"A young girl who is well" offers a magnificent role to Rebecca Marder.
For her first feature film as a director, Sandrine Kiberlain describes the life of a young 19-year-old Jewish woman who wants to become an actress in 1942.
With small modest touches, she shares the joys and sorrows of a vibrant heroine.
She is full of life Rebecca Marder in
A young girl who is fine
by Sandrine Kiberlain, discovered at the Critics' Week of the last Cannes Film Festival.
Rebecca Marder plays Irène, who is 19 and wants to become an actress.
But she's Jewish and it's 1942.
“If the historical context is obviously important, I especially wanted to show the excitement you feel when you start your career.
I feel very close to my heroine,” said Sandrine Kiberlain to
The filmmaker does not insist on historical reconstruction.

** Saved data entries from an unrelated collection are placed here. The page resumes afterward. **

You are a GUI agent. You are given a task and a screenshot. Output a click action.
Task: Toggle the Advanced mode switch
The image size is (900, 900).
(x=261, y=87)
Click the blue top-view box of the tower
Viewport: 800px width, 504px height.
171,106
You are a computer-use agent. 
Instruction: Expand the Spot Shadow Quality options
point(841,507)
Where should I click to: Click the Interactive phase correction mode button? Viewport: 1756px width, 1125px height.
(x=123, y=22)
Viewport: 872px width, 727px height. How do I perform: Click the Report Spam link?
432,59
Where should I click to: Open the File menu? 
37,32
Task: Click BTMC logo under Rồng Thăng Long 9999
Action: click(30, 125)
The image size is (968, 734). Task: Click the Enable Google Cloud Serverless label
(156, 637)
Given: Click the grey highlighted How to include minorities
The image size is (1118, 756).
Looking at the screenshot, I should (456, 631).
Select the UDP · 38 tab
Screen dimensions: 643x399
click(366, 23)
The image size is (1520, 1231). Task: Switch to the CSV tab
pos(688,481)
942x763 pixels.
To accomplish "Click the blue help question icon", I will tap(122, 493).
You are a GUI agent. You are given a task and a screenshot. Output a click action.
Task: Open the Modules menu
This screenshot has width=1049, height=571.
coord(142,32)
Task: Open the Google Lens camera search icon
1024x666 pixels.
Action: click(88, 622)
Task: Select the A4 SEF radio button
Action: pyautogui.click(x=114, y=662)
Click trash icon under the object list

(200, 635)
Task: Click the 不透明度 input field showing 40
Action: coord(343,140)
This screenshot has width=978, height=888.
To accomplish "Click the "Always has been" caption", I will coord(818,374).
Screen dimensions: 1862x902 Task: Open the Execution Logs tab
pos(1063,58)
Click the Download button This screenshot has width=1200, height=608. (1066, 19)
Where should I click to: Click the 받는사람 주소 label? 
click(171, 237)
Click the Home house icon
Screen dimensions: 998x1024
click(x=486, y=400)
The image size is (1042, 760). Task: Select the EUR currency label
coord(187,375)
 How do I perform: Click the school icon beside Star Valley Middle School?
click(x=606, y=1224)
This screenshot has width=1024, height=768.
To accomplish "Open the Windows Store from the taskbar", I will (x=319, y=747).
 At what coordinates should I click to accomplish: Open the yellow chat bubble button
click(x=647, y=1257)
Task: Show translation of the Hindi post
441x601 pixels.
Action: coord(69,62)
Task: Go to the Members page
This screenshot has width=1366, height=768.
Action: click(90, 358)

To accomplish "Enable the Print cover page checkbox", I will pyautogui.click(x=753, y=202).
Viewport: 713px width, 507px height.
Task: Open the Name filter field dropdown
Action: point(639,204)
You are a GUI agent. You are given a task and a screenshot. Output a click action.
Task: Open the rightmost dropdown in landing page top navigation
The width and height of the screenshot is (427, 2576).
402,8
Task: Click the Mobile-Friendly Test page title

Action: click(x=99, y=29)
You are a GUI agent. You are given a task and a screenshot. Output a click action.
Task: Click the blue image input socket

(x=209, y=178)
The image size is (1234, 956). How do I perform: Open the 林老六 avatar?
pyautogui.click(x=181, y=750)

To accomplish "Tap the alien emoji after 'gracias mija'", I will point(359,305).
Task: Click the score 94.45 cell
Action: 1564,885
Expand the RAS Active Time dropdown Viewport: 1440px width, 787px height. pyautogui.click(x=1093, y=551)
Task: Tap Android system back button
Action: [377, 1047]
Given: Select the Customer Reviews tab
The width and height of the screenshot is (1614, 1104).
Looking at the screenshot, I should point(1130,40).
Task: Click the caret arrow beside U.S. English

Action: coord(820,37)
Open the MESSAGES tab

She centers her story on this luminous girl who is trying “to be well” while the terrible threat is getting closer and closer to her and her family.
She doesn't know what awaits her
"I wouldn't say she's selfish," says Rebecca Marder.
She lives in denial but not quite because her regular fainting shows that she is not fooled.
She knows deep down that happiness won't last.
And yet, this force of nature manages to laugh, to study what deeply grips a spectator who, unlike her, knows what awaits her.
Sandrine Kiberlain never supports the line that likes to suggest better than to show.
"She asked me to make Irene someone light in turmoil," insists Rebecca Marder.
The weight that gradually crushes the "young girl who is well" also falls on the public.
When Irene looks up the definition of the word "fear" in the dictionary, the spectator's heart breaks into a thousand pieces.
This emblematic scene of the film sums up Sandrine Kiberlain's intelligence and modesty, as touching behind the camera as she was in front of it.